In the 92107 zip that I track closely, the 1.2m+ range was slow 2012-2015 even as the mid to low end of that market was very hot. In mid-2016, the high end joined the rest of the market and you started seeing lots of sales in that range, and average time to sell $1.2m houses go pretty suddenly from ~6 months to 1.5-2 months.
June 30 saw two different $2.5m sales in one day, one a tear-down and new construction, the other one a 1912 7,000 sf mansion that had been on and off the market for years.
As for inflation, I disagree that it is higher than what the government reports. People have a cognitive bias where they remember prices that are going up better than prices going down. A number of private efforts to measure US inflation all come very close to the official US Gov number, which itself is one of several measures that are all pretty close to each other (CPI-U, GDP deflater, etc).[/quote]

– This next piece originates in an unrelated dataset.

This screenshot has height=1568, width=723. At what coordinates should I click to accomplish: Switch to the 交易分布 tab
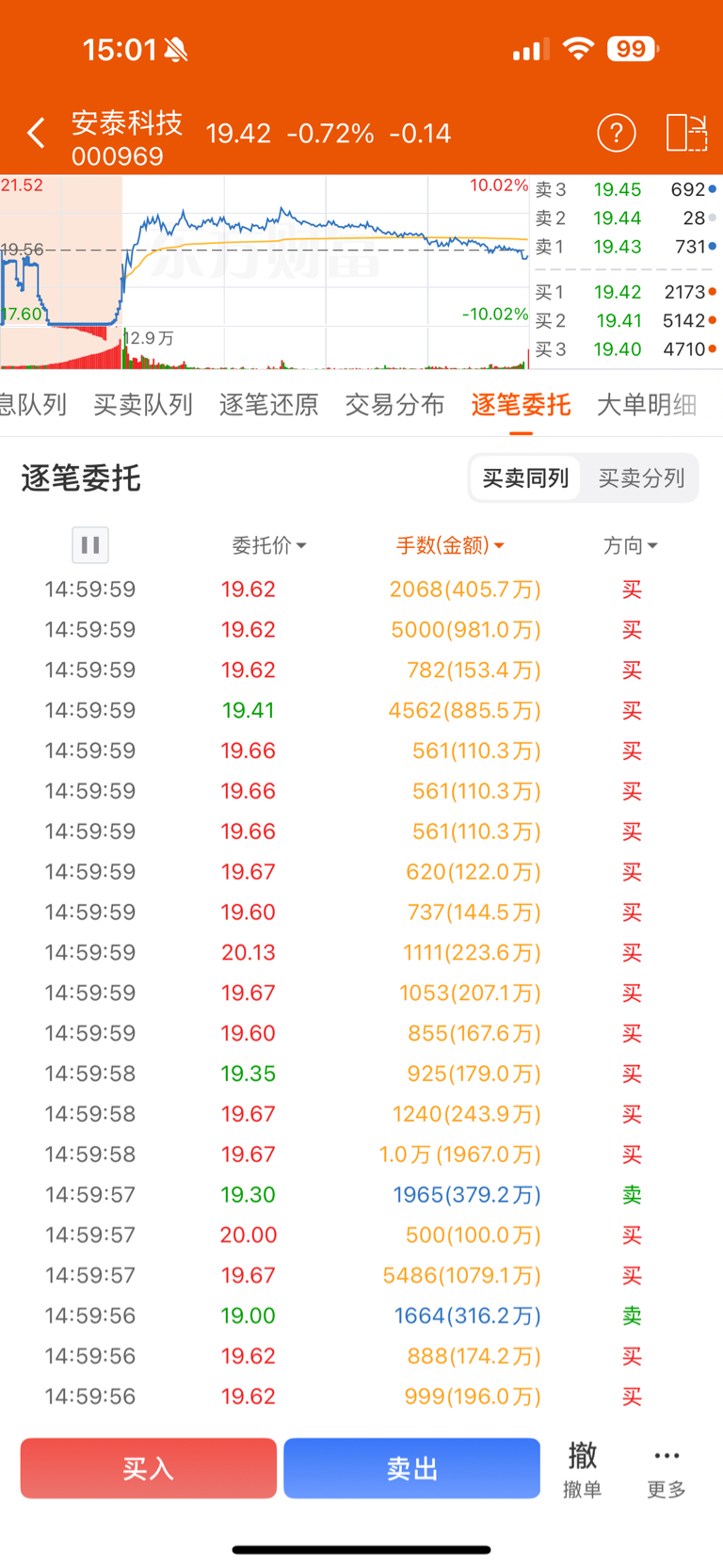coord(394,405)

You could be right regarding high-end properties. My only evidence is based on looking at Redfin. I live in Bay Ho, and there are not many houses for sale (all under 1million). When I scroll across to La Jolla there seem to be lots and lots of houses for sale (all above 1 million).
I always judge inflation studies with a little suspicion after reading “The 2 income trap”. I guess Warren convinced me that ‘necessities’ have outstripped the published inflation rate: such as utilities, housing, education, healthcare and childcare. Whereas ‘wants’ such as cars, fast food, restaurants, and consumer goods have all been in deflation.